*** Text extract
French chef Jerome Brochot gives up a Michelin star, reflecting hardship of 'the other France'

Jerome Brochot, a renowned French chef, has decided to return his Michelin Star, the highest honor bestowed upon chefs around the world.
PHOTO: FACEBOOK / JEROME BROCHOT
He is renouncing the uniquely French distinction that separates his restaurant from thousands of others, the lifetime dream of hundreds. PHOTO: FACEBOOK / JEROME BROCHOT

MONTCEAU-LES-MINES, France (NYTimes) - It is like giving up your Nobel, rejecting your Oscar, pushing back on your Pulitzer: Jerome Brochot, a renowned and refined chef, decided to turn in his Michelin star.

He is renouncing the uniquely French distinction that separates his restaurant from thousands of others, the lifetime dream of hundreds. But his decision was not a rash one, born of arrogance, ingratitude or spite. Rather, it was for a prosaic, but still important, reason: He could no longer afford it.

It is a drastic step that says everything about the crushing reality of "the other France" - the provinces where on average more than 10 per cent of storefronts are vacant, the old jobs have gone, and the cafes are empty on cold mornings.

Even in a region famed for its culinary traditions, this declining old mining town deep in lower Burgundy could not sustain a one-star Michelin restaurant. Brochot, a youthful-looking 46, had gambled on high-end cuisine in a working-class town and lost.

In November, the chef wrote to the Guide Michelin, the fat red gastronome's bible in Paris that bestows the honour, to say he wanted out. He could no longer make ends meet at his bright orange hotel-restaurant Le France, he said. He could no longer pay for the personnel, produce and precision that go into charging one-star prices.

"The economic situation here in the ex-mining basin is a disaster," he wrote to Michelin. "What I'm doing today, I'm not doing lightly, but because I have no other choice."

Turning in one's stars isn't unprecedented, but it is rare. A handful of three-star chefs have done so over the years, crushed by the expense and pressures of maintaining their temples of gastronomy.

The most recent was Sebastien Bras in the central town of Laguiole last autumn. But it is highly unusual for a more modest one-star, and particularly poignant in a place that has little else going for it.

To step out of Brochot's gleaming kitchen and immaculate, angular dining room is to wonder how he got here in the first place. It seems an extravagance in a faded industrial town whose glory days were 100 years ago, like the reproach perpetually thrown at France itself as a country living beyond its means.

The "for sale" signs on the worn pastel storefronts down Brochot's street are faded with age. The few people hobbling about in the gloom of a chill December morning are bent over against cold and old age. "There will never be buyers here," Brochot said outside a shuttered store that was for sale.

A renowned tea salon, its windows clouded over, has been closed for two years. Residents' faces are long, sad and unwelcoming. A cafe owner muttered a warning against citing its name. Under a leafless tree by the old industrial canal, a mournful 1905 monument pays tribute to the hundreds who died in the local mines over the decades.
******
*** Dataset section
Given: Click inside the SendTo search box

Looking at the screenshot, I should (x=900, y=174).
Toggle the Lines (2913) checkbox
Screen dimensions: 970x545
******
_Exercise prompt_
Please answer these from the article about the chef giving up his Michelin star:
(a) How old is Jerome Brochot?
(b) Who was the most recent chef to turn in stars, and in which town?
(c) How long has the renowned tea salon been closed?

_The result_
(a) 46
(b) Sebastien Bras, in Laguiole
(c) Two years